• **Tekst źródłowy**
━━━━━━━━━━━━━━━━━━━━
Szklarska Poręba. Deweloperzy celowo niszczą zabytki. Kary wpisują w koszty
Budynek wpisany do rejestru zabytków to dla dewelopera spory problem. W trakcie prac zawsze może jednak zdarzyć się wypadek i uszkodzenie konstrukcji. Inwestorzy biorą kary na siebie. Celowe niszczenie zabytków to już powoli plaga.
Działanie niezgodne z założeniami konserwatora zabytków jest oczywiście karane. Jednak kara rzadko jest współmierna do zniszczeń. Tym bardziej, że deweloperzy na swoich inwestycjach zarabiają miliony złotych. Zapłacenie 150 tys. złotych za zniszczenie budynku, biorąc pod uwagę zarobienie kwoty kilkukrotnie większej, to niewielki problem.
- Dobre przykłady to budynki dawnego domu wypoczynkowego Perła 2 w Szklarskiej Porębie czy Hutnik w Karpaczu. Zachowanie ich było warunkiem udzielenia zgody na stworzenie wokół zabudowy apartamentowej. W obu przypadkach okazało się, że w trakcie działań budowle zostały rozebrane do kondygnacji parterowej i tylko dzięki naszej interwencji cokolwiek z nich zostało - tłumaczy "Radiu Wrocław" Paweł Orłowski z Dolnośląskiej Służby Ochrony Zabytków.
Szklarska Poręba. Deweloperzy celowo niszczą zabytki. Kary wpisują w koszty
Właśnie 150 tys. kary zapłaciła firma budująca apartamentowce za zniszczenie Perły 2. Dla inwestora to żadna przeszkoda. Tak niewielka suma znika w morzu kosztów. - Taka kwota dla osoby prywatnej byłaby niszcząca i pewnie powstrzymałoby to ludzi przez niszczeniem zabytków. Dla dewelopera to 10-12 metrów kwadratowych powierzchni, którą sprzeda. Czy to jest kara? - zaznacza w rozmowie z wrocławskim radiem Grzegorz Sokoliński z Lokalnej Organizacji Turystycznej w Szklarskiej Porębie.
Inwestorzy bronią się, podkreślając, że zabytkowe budynki w wielu przypadkach są w dramatycznym stanie i grożą zawaleniem. Służby konserwatorskie nie pozostawiają jednak złudzeń. Ich zdaniem deweloperzy często celowo niszczą stare konstrukcje. Dobrym przykładem jest dawna klinika "Wzrok", gdzie doszło do celowego niszczenia budynku.
- Najpierw inwestor zasłonił budynek siatką, która niby miała zabezpieczać elewację, ale de facto była reklamą jego innej inwestycji, natomiast w samej budowli znaleźliśmy instalację wodną wężową w budynku, która doprowadzona była na więźbę dachową tak, żeby zalewać budynek - twierdzi Paweł Orłowski z Dolnośląskiej Służby Ochrony Zabytków.
W tej chwili w prokuraturze toczy się kilka spraw dotyczących celowego niszczenia zabytków. Póki co, ukarany został tylko jeden z inwestorów.
━━━━━━━━━━━━━━━━━━━━
• **Wyciąg z rekordów**
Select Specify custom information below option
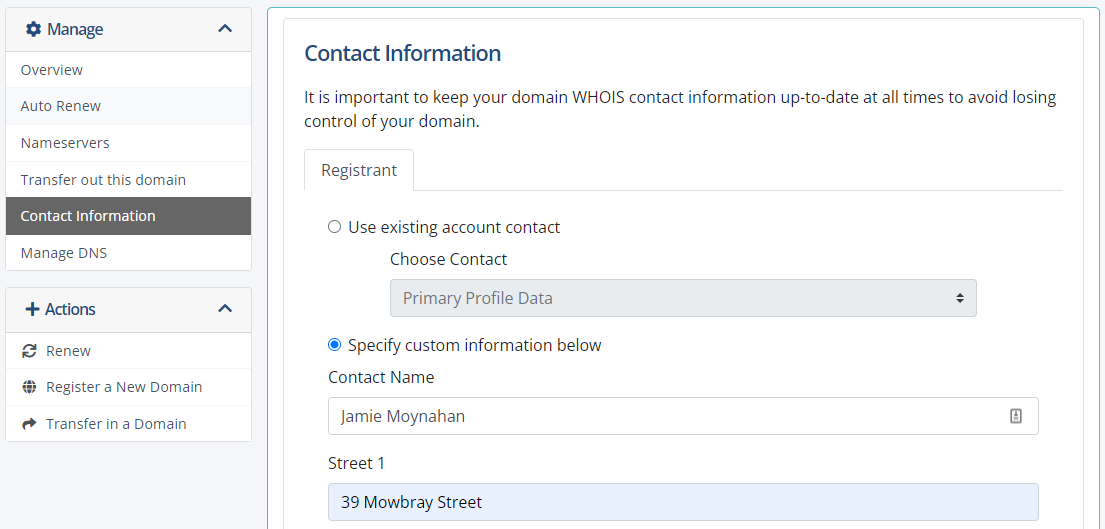Image resolution: width=1105 pixels, height=529 pixels. pos(335,345)
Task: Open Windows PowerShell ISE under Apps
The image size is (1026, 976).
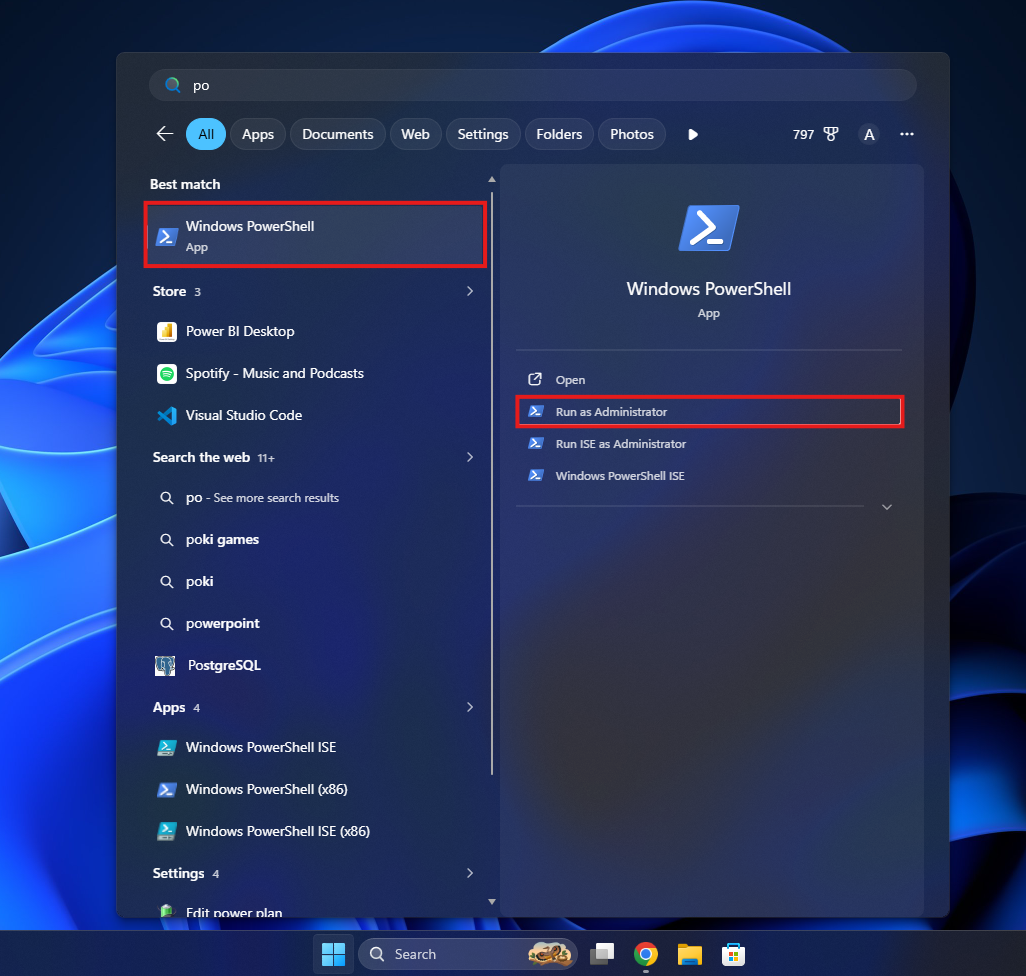Action: pyautogui.click(x=259, y=747)
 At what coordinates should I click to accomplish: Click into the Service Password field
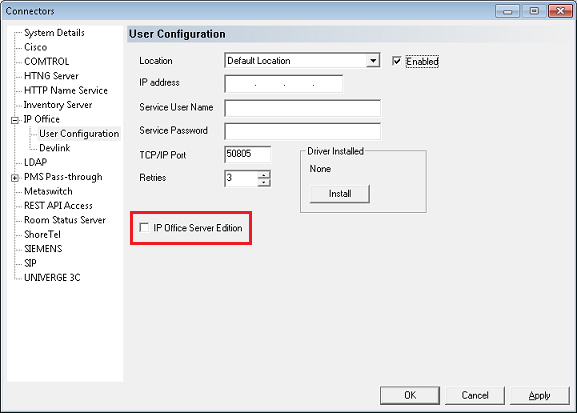(x=302, y=131)
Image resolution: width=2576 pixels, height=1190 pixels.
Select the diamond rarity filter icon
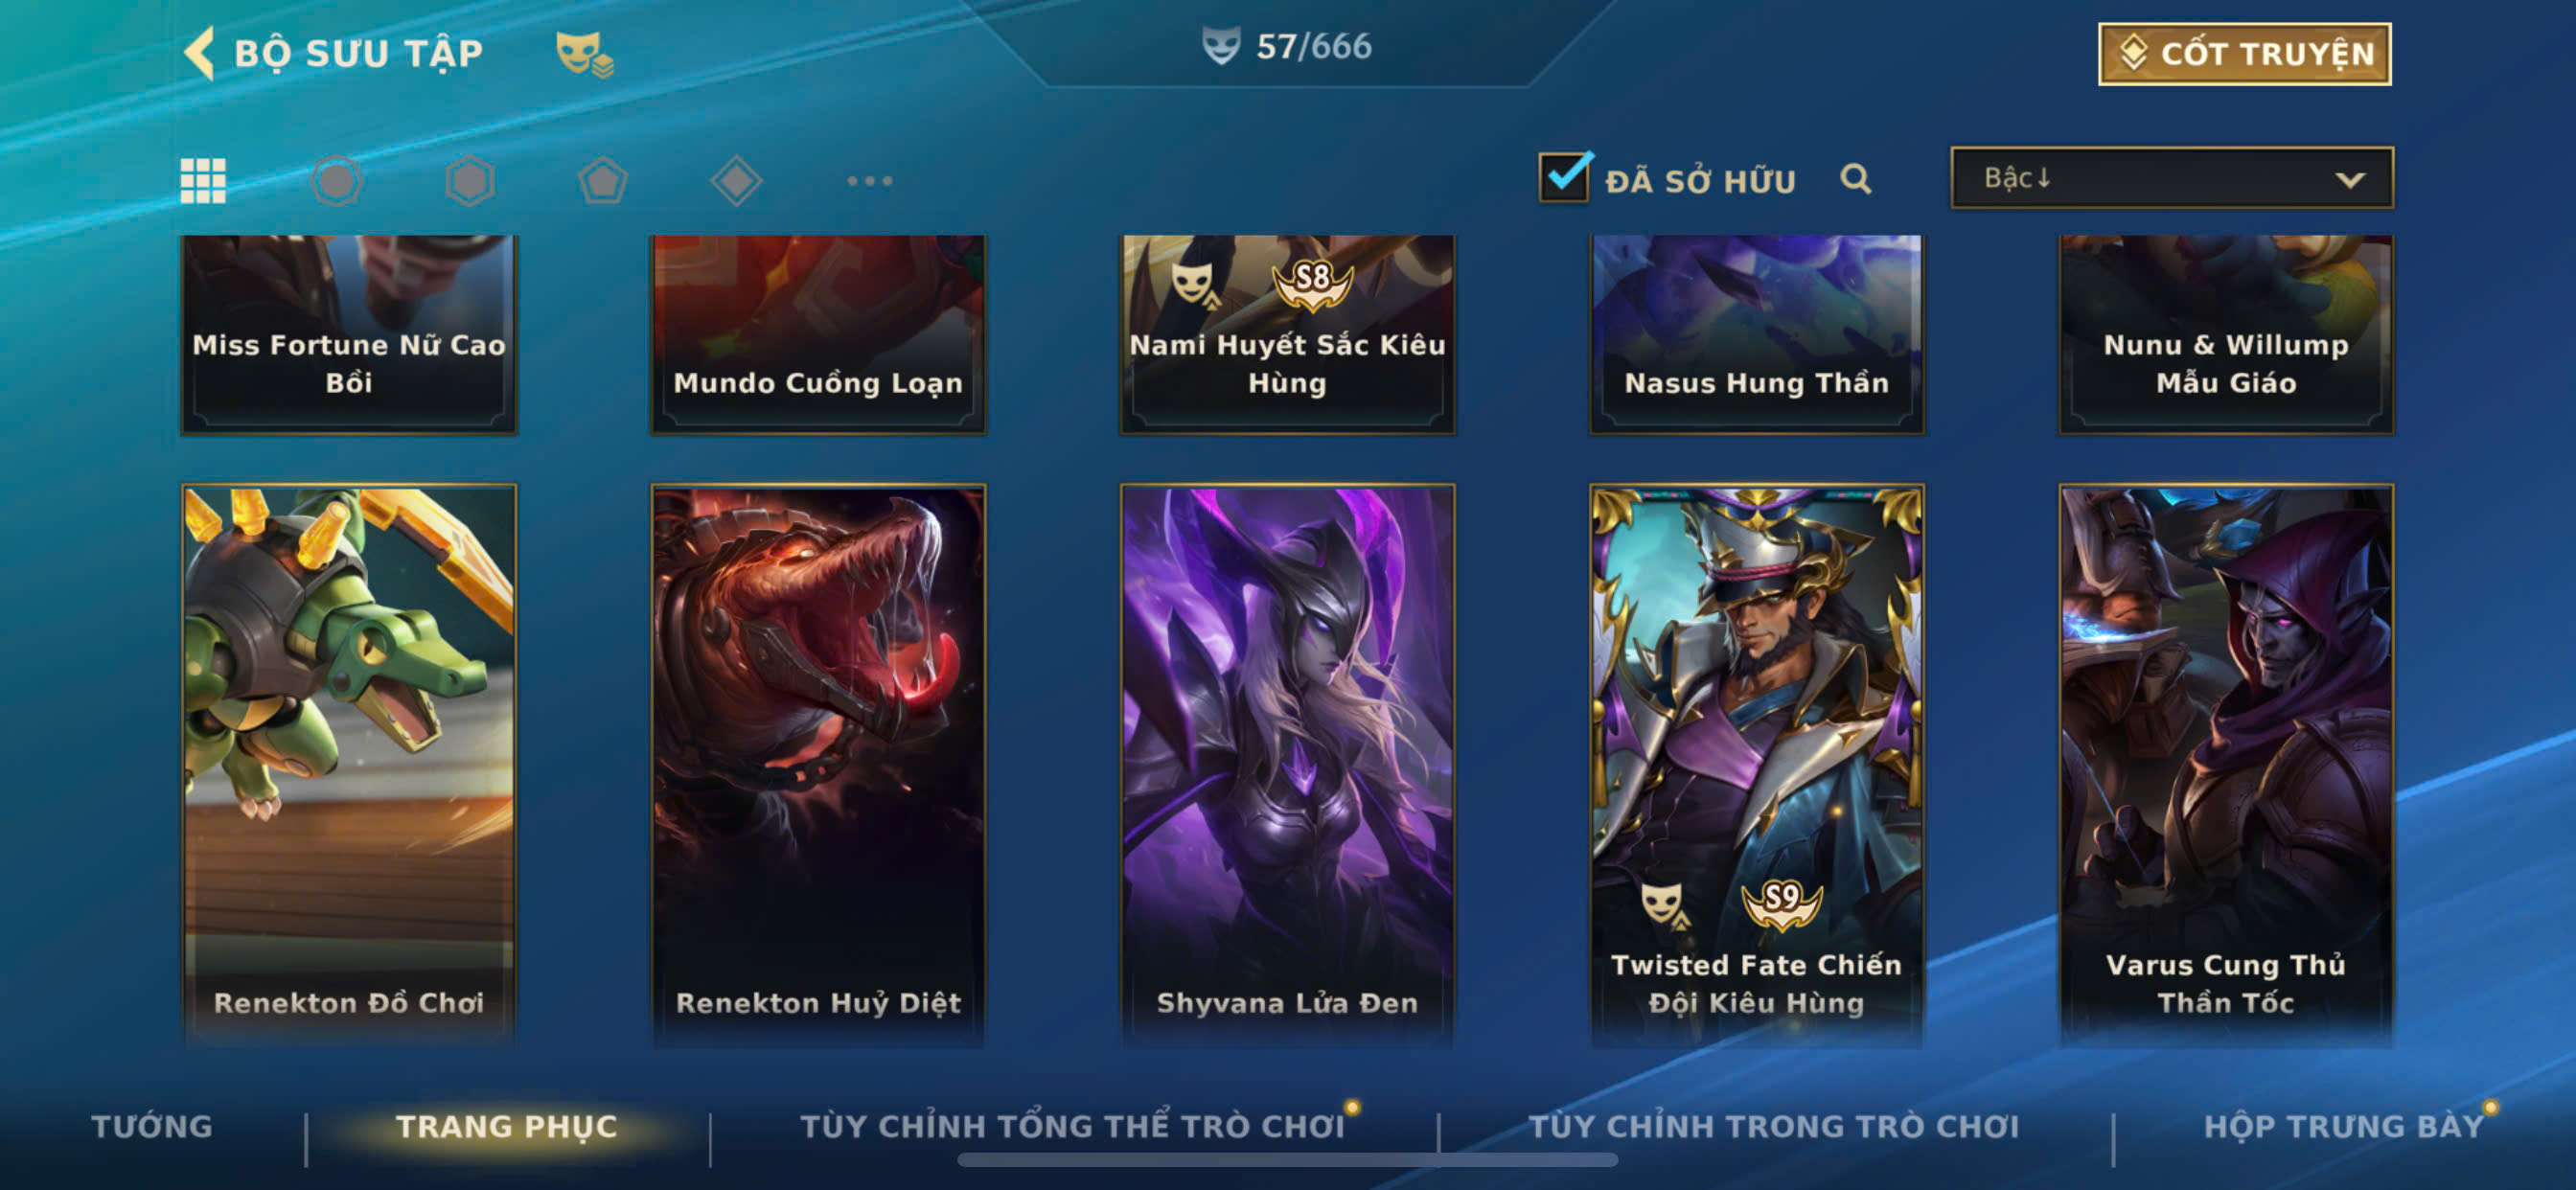click(x=737, y=181)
━━━━━━━━━━━━━━━━━━━━
• **Zadania do ćwiczenia**
**1.** Odpowiedz na pytania na podstawie tekstu o niszczeniu zabytków.
(a) Jaką karę zapłaciła firma budująca apartamentowce za zniszczenie Perły 2?
(b) W jakiej organizacji działa Grzegorz Sokoliński?
(c) Ilu inwestorów zostało dotąd ukaranych?
**2.** Przepisz dokładnie z tekstu o niszczeniu zabytków wszystko od słów "Działanie niezgodne z" aż po słowa "to niewielki problem.".
Rekordy są materiałem odrębnym od tekstu o niszczeniu zabytków.

• **Odpowiedzi do zadań**
**1.**
(a) 150 tys. złotych.
(b) W Lokalnej Organizacji Turystycznej w Szklarskiej Porębie.
(c) Tylko jeden.

**2.**
Działanie niezgodne z założeniami konserwatora zabytków jest oczywiście karane. Jednak kara rzadko jest współmierna do zniszczeń. Tym bardziej, że deweloperzy na swoich inwestycjach zarabiają miliony złotych. Zapłacenie 150 tys. złotych za zniszczenie budynku, biorąc pod uwagę zarobienie kwoty kilkukrotnie większej, to niewielki problem.